# mortgage in arrears



## gina45 (18 Aug 2009)

we re mortgaged out house to pay debts when we had to close our business and we didnt want to declare bankruptcy.  Because they saw us as a bad debt they only would give us mortgage of 180 grand at a fixed rate of 7% our mortgage is over 25 years. We basically had no choice but to accept we had three small children at the time and was terrified we would end up in jail for non payment of debts..
I have now been reduced from 40 hours to 13 hours in my job and had to take pay cut also .. i receive job seekers benefit for the days i dont work. my husband only works part time also but because its only every morning he cannot seek extra help.. we cant pay our mortgage we are now in arrears of 9 grand and paying half the payment  a month.. we pay 643 .. our repayments are 1335 on 180 grand. its just impossible.. they have refused our offer in feb  and didnt even write to me to let me know.. i found out only recently when i rang up about something else.. we received help of 292 towards our mortgage..
now they are saying its court time basically and costs will be 20 grand.. will a judge throw us all out on the street even though we are trying our best to pay.. we seriously cant pay anymore or even go near the arrears yet till our situation improves which i cant see happening very soon.. any advice and please do not be judgemental we did our best at the time..


----------



## Guest116 (18 Aug 2009)

No chance of being thrown out on the street as you are paying something towards the mortgage, no judge will do that.

Could you go interest-only on the mortgage?


----------



## suemoo1 (18 Aug 2009)

nobody will be judgemental, alot of people are in the same boat, im in a bad situation myself (though not quite as bad as yours is at the moment).. i think once you are paying something towards the mortgage the judge (if it goes to that) will no way throw any family on the street.. keep written records of everything that goes on betweeen yourselves and the bank.. have you been in contact with citizens advice and/or mabs as i believe that they will help and advise and i think in mabs case act on your behalf to come to agreements with banks etc.. best of luck


----------



## Guest116 (18 Aug 2009)

There is code of conduct that banks have to follow when dealing with mortgage arrears, as set out by the Financial Regulator.
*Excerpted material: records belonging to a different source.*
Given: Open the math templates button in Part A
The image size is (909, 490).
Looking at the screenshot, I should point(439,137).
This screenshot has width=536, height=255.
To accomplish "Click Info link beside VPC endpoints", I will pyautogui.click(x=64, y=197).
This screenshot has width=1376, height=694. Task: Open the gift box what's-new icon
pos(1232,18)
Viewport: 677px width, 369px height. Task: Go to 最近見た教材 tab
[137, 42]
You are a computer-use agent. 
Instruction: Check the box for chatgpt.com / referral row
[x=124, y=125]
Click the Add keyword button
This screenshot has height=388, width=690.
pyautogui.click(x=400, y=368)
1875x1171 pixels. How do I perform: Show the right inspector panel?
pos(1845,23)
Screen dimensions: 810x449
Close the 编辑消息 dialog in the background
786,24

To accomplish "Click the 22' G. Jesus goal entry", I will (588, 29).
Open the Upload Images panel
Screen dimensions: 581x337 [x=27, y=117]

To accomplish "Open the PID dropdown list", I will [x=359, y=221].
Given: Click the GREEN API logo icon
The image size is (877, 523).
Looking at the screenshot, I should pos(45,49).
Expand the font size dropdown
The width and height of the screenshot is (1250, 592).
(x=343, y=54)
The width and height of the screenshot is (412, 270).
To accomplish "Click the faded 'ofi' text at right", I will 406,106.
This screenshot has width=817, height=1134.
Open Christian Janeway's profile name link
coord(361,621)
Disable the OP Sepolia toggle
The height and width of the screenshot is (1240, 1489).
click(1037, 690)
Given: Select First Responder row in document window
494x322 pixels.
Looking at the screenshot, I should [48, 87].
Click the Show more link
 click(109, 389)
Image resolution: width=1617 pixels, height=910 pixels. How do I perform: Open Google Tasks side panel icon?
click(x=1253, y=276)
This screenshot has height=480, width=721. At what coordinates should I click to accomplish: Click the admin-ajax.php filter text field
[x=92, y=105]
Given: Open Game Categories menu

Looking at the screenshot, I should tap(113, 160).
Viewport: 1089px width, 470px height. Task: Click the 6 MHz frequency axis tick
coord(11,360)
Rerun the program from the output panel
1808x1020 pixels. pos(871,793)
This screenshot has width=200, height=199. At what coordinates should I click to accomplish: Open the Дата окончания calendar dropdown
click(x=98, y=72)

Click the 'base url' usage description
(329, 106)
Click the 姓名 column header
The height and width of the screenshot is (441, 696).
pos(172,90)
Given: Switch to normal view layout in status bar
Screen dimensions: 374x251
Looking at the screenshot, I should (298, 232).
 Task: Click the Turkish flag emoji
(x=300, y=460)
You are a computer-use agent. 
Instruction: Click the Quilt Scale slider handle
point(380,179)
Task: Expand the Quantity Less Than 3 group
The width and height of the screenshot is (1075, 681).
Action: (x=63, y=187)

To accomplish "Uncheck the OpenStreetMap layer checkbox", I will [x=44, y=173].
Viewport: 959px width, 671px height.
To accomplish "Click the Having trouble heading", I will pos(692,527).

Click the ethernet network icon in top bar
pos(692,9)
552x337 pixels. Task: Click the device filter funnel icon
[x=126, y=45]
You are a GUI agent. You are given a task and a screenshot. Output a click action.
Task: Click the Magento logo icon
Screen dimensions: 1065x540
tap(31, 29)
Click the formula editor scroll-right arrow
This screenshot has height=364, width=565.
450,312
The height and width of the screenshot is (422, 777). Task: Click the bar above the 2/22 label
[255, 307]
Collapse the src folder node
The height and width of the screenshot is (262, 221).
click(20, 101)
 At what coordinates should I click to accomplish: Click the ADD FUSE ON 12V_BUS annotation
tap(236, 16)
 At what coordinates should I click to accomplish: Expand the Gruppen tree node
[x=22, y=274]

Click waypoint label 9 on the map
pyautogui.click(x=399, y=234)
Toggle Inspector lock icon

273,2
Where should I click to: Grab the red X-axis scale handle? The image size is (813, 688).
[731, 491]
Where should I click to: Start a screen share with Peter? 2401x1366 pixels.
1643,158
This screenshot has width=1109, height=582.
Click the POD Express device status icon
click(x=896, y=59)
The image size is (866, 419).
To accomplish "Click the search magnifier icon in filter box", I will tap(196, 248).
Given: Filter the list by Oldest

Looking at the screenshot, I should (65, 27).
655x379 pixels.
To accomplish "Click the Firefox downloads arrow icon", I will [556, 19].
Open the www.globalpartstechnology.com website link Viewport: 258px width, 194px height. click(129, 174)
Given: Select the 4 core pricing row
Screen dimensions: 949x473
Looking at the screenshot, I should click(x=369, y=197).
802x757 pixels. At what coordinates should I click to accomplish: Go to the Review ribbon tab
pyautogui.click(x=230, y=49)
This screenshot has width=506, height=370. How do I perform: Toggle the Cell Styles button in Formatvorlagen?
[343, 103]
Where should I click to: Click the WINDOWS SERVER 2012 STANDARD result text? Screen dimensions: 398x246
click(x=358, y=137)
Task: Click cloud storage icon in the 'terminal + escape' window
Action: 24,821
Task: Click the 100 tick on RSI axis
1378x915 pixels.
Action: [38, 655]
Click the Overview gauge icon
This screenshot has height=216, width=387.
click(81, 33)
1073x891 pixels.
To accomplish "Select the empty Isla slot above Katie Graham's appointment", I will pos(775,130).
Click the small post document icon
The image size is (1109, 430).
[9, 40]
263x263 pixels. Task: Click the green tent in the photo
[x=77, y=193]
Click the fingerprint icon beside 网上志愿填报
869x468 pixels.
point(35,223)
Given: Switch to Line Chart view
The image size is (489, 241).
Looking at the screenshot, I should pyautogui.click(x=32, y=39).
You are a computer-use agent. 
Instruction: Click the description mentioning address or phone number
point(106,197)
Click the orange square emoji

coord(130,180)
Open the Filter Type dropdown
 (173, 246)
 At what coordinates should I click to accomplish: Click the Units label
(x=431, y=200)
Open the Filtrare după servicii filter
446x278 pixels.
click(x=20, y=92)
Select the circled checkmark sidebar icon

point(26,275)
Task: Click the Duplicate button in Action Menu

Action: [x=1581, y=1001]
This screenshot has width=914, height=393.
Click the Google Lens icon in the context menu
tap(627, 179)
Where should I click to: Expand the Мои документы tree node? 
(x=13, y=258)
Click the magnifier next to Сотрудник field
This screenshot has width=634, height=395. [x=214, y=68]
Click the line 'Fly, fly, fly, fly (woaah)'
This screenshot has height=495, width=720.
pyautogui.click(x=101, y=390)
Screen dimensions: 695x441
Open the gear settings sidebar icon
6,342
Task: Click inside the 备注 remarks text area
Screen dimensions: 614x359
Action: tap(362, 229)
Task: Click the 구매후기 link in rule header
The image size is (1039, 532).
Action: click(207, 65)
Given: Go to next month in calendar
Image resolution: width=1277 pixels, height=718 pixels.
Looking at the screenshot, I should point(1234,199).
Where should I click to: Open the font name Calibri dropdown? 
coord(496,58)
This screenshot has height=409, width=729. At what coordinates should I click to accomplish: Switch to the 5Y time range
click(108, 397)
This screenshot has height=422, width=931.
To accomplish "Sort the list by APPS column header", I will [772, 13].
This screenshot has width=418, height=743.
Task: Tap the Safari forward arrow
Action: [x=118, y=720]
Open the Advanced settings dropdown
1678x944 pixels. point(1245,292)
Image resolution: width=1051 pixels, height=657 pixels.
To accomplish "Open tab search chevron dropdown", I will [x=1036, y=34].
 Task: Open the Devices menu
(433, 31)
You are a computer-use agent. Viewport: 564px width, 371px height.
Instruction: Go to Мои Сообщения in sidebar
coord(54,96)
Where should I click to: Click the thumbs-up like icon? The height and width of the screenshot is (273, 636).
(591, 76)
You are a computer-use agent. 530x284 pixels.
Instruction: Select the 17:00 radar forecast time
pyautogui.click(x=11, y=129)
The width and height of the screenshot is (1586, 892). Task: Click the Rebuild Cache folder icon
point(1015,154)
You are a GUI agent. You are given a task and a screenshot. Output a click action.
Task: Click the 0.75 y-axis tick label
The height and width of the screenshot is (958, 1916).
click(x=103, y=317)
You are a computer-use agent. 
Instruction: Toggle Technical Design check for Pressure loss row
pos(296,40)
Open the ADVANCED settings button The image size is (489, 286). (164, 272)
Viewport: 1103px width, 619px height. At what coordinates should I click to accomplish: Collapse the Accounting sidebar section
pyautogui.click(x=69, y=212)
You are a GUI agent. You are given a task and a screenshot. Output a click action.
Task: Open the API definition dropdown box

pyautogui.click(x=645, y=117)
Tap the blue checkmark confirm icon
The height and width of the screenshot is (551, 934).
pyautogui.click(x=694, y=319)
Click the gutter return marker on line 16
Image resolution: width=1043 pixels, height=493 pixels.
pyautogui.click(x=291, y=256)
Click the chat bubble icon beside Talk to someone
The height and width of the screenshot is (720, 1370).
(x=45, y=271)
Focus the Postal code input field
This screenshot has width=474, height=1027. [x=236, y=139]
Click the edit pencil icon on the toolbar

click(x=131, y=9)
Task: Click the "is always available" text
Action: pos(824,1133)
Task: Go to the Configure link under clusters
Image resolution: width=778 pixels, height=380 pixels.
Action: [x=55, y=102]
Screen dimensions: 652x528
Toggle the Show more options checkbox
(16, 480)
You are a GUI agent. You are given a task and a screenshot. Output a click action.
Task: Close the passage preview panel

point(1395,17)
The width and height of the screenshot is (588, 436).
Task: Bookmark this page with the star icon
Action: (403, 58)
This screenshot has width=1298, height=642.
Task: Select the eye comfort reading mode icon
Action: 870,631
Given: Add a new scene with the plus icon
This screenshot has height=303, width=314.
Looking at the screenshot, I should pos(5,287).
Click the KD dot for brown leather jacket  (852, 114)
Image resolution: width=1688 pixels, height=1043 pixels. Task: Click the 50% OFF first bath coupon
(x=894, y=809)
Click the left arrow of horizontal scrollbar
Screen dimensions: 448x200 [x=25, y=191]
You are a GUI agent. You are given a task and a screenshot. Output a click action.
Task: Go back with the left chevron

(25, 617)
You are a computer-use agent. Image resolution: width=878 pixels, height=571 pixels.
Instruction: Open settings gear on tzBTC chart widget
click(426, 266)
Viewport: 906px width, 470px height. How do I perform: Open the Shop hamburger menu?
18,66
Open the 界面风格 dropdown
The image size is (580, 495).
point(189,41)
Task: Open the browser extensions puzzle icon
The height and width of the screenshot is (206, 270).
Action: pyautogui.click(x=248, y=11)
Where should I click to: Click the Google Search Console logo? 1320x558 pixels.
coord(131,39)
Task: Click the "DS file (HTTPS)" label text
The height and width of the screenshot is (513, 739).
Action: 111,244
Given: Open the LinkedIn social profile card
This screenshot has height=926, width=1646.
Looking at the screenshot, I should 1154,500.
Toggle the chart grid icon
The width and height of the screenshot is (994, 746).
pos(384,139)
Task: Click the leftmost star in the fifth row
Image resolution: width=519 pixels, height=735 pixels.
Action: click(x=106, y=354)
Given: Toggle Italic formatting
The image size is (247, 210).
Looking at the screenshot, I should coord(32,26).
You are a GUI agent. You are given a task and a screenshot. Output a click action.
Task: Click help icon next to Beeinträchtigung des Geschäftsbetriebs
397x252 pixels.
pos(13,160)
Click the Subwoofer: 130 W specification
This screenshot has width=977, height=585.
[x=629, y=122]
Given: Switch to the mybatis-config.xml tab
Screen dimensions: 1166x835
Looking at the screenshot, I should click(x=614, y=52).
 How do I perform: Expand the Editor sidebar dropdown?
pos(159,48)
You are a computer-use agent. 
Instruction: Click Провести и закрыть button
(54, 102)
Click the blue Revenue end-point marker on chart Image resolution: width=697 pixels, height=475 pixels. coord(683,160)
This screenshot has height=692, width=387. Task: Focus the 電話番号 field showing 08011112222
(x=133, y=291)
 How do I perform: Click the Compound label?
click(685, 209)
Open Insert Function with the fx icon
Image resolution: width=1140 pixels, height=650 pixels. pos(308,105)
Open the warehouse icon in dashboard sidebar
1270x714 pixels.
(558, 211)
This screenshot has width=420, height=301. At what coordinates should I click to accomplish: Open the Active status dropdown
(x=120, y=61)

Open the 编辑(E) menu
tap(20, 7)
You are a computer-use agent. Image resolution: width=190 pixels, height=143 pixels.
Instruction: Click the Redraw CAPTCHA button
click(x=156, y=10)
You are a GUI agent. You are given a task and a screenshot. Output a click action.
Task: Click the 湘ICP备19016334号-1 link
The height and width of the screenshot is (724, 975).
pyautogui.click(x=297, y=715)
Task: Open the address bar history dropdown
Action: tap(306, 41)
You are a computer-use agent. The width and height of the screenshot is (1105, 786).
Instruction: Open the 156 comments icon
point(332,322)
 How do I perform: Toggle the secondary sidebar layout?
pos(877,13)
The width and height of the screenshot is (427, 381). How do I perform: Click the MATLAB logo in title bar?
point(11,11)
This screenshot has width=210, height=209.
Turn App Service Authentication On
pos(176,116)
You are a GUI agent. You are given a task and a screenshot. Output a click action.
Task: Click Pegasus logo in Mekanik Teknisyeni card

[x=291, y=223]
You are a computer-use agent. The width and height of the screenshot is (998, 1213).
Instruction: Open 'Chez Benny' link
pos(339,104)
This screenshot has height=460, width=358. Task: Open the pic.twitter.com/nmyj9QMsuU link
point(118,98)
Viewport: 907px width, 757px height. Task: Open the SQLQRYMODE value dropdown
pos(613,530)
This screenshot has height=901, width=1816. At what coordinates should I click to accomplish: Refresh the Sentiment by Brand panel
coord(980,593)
Just search for "ifsra mortgage arrears" in google.


----------



## nediaaa (18 Aug 2009)

The judge will instruct the bank to accept the reduced amount as he will take into account your situation and see you are trying your best. This is compared to people burying their heads in the sand.
  Well done. Your honesty will shine through


----------



## Bronte (18 Aug 2009)

What offer did you make to the bank?  Did they actually write to you and tell you that the costs would be 20K?  What is the value of the house? Is there an option of selling it if necessary.   You should definitely try MABS who are experts at negotiation with banks.  You should not be the only one dealing with this, are you able to speak to your partner or a parent, it can help in easing the burden.


----------



## gina45 (18 Aug 2009)

thanks everyone for your replies .. yeah i  receive mortgage interest supplement of 292.. we have been to mabs and have talked believe it or not to bill hobbs . eddies brother.. we emailed eddie looking for advice and its basically the same as everyone here ... i was amazed he got in contact for for no cost... as i said we are on fixed rate of 7 & and we now owe more than we borrowed because they just keep adding the interest because we can only pay half.. they are *stepstone mortgages* which are a sub prime lender and they wont agree to anything but the full amount and its just impossible to pay. does the mortgage cod of conduct apply to them also i thought it was different for sub prime lenders.... . unfortunatley we have to eat and pay other bills lke esb etc as well.. we never lived well and we worked hard to get what we have and now we are just basically sinking fast.. i dont know what s to become of us.. usually i am quite up but just last few days the demands from them and the threat of legal action has took it tole on me.. but i am a survivor and i know we will get through it but its not easy and saying no to my teenagers has become a constant thing in there lives.. i just hope we can send them to college one going next year to get a better life and better jobs and we had... thanks everyone for your comments much appreciated ...


----------



## Sunny (18 Aug 2009)

Going by how you describe things, it sounds like they have not lived up to their responsiblities under the Code Of Practice by not engaging with you to discuss your difficulties. From this point on, it is very important to note any contact you have your lender, ask for everything in writing and I would also mention to them that you are going to contact the Financial Regulator with regard to their handling of the situation. They may well be able to prove they are in compliance with the Code but I have my doubts from what you describe. 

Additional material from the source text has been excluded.